Entry grades fail to correlate with degree

The number of students achieving a First Class Honours degree has been found to vary greatly within different subjects at York that offer similar grade entry requirements upon initial acceptance.

Government figures from 2009/10 show that the disciplines of Electronics and Electrical Engineering, Archaeology and Sociology have a similar median average UCAS scores for students – 340, 380 and 340 respectively; but upon graduating the proportion of students achieving a First is three times higher in the discipline of Electronics and Electrical Engineering.
Similarly, all three disciplines had a similar number of students accepted this year with an A* at A-Level – nine per cent in Electronics and 10 per cent and 11 per cent in Archaeology and Sociology respectively.

“We recognise the potential fir some departments to use a wider range of marks than others and this is being monitored”

University Spokesperson

While 35 per cent of students achieved a First Class Honours in Electronics, only eight per cent of students did in Sociology and six per cent in Archaeology despite students having similar entry scores across the three subjects.
This was level with disciplines such as English and Maths, at 33 per cent and 32 per cent, but their entry grades were much higher with the median UCAS entry score 480 for both and 68 per cent and 63 per cent of students achieved an A* at A-Level respectively.
The figures also showed a disparity across York with some subjects having a third of students achieving a First, but for disciplines such as Psychology the figure was only 14 per cent.
Graeme Osborn, YUSU Academic Affairs Officer, stated: “This is an issue that has been discussed at various levels in the university over the last couple of years.”

“It may be related to the differing teaching, learning and assessment requirements.”
A University spokesman commented: “We are aware that students in some disciplines perform at a higher level than in others.
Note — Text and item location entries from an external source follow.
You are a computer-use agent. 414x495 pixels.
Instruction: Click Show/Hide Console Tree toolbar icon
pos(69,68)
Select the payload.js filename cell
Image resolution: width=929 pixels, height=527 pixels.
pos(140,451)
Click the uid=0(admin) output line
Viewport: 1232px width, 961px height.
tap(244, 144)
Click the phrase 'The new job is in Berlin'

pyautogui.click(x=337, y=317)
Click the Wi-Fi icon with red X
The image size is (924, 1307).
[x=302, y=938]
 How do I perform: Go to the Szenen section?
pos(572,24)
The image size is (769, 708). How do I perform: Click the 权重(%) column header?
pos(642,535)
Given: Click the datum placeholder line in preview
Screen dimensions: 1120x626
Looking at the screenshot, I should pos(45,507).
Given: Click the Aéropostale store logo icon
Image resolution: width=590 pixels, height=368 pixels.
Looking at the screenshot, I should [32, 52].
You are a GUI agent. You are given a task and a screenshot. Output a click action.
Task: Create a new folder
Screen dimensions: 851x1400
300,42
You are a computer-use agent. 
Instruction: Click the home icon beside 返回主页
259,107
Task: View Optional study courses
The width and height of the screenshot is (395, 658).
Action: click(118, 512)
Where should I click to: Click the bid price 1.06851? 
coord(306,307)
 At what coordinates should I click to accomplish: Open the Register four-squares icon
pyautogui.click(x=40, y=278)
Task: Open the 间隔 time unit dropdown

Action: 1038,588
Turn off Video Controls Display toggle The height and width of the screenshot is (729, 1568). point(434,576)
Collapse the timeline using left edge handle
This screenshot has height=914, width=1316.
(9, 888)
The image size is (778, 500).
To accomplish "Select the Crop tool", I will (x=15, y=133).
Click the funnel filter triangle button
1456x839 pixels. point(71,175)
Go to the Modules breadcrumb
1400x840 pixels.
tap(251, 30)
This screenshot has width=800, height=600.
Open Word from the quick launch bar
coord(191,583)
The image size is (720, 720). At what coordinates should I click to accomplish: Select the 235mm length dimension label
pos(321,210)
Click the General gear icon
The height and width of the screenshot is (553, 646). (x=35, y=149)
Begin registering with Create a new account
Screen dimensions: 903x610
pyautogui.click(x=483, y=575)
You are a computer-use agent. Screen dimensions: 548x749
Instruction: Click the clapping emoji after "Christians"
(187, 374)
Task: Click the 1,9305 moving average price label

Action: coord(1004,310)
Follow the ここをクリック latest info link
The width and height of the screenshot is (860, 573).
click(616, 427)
It is also true that students in some disciplines arrive with higher level entry qualifications which may be indicative of ability or potential on arrival. We also recognise the potential for some departments to use a wider range of marks than others, and this is being monitored by the Standing Committee on Assessment and Senate.”

At the University of Warwick, 30 per cent of students studying Electronics were awarded a First Class Honous degree but with a higher UCAS entry level at 420 points.
The University of York Department of Electronics declined to comment on the story and referred Nouse to the University Press Office.